In this paper, we use the framework of circuit topology to present a rigorous mathematical theory of local entanglement in which tiles are building blocks that represent soft contacts. By starting with a fixed set of tiles and piecing them together via well defined operations, we are able to algebraically express and analyze the entanglement of a single linear (bio)polymer, such as a protein molecule. In addition to such operation notation, we introduce sequence notation to provide a rigorous way to measure the complexity of global entanglement. Both operation notation and sequence notation are robust descriptors, and we provide an algorithm to go from one to the other for any tile complex. Finally, we show that our tile model captures the topological knot types of all currently known protein knots7,9 as well as that of more complex protein knots that have yet to be identified. In future work, we extend our model to multiple (bio)polymer chains that are tangled together and to include intrachain bonds (known as hard contacts) as well as soft contacts.

Analogous to how mechanical and folding kinetic properties of folded polymers were shown to be correlated with the number and arrangement of hard contacts18,19,20,34, we expect that the same will be true for soft contacts, though this has yet to be verified experimentally. Our tile-based model provides rigorous definitions for how to count the number and measure the complexity of the arrangement of soft contacts, and thus makes it possible to design experiments to test the mechanical properties of complexes made from self-entangled building blocks.

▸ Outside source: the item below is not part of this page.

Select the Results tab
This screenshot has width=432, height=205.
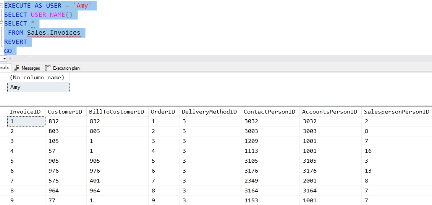point(4,68)
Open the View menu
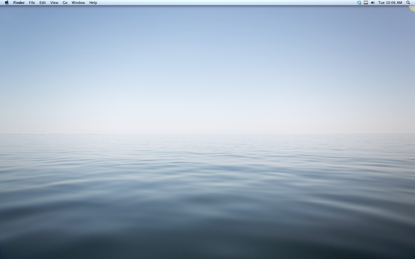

Additionally, mechanical or thermal stress can cause a folded chain to undergo conformational change, which could result in the formation or disruption of contacts. For hard contacts, the dynamics have been mapped into a topological landscape by counting the number of hard contacts arranged in different topological manners32,35. While our tile model focuses on analyzing a single conformation of an entangled chain (a static picture), we can take a similar approach to dynamically track entanglement by sampling conformations over time and counting the number and complexity of the arrangement of soft contacts using our tile model.

Perhaps most importantly, we believe that our bottom-up approach contributes to the sequential synthesis of entangled structures and will thus be valuable to researchers interested in the emerging field of programmed polymer folding23. Materials made from knotted structures are widely used due to the longevity and inherent mechanical robustness that results from the intricate interplay of their topology, elasticity, and friction. Our tile model will enable the engineering of such materials with emergent mechanical properties by piecing together self-entangled building blocks in ways that are described mathematically as operations on tiles in our model. Combining our approach with soft matter physics efforts could thus lead to the design and development of complex, self-entangled structures that possess a wide range of mechanical properties36,37.

Methods

We used techniques from knot theory to obtain all of the results in the paper. Detailed proofs of the independence of the definitions of the tile operations, and of Lemmas 3.5 and 4.1 are included in the Supplementary Information.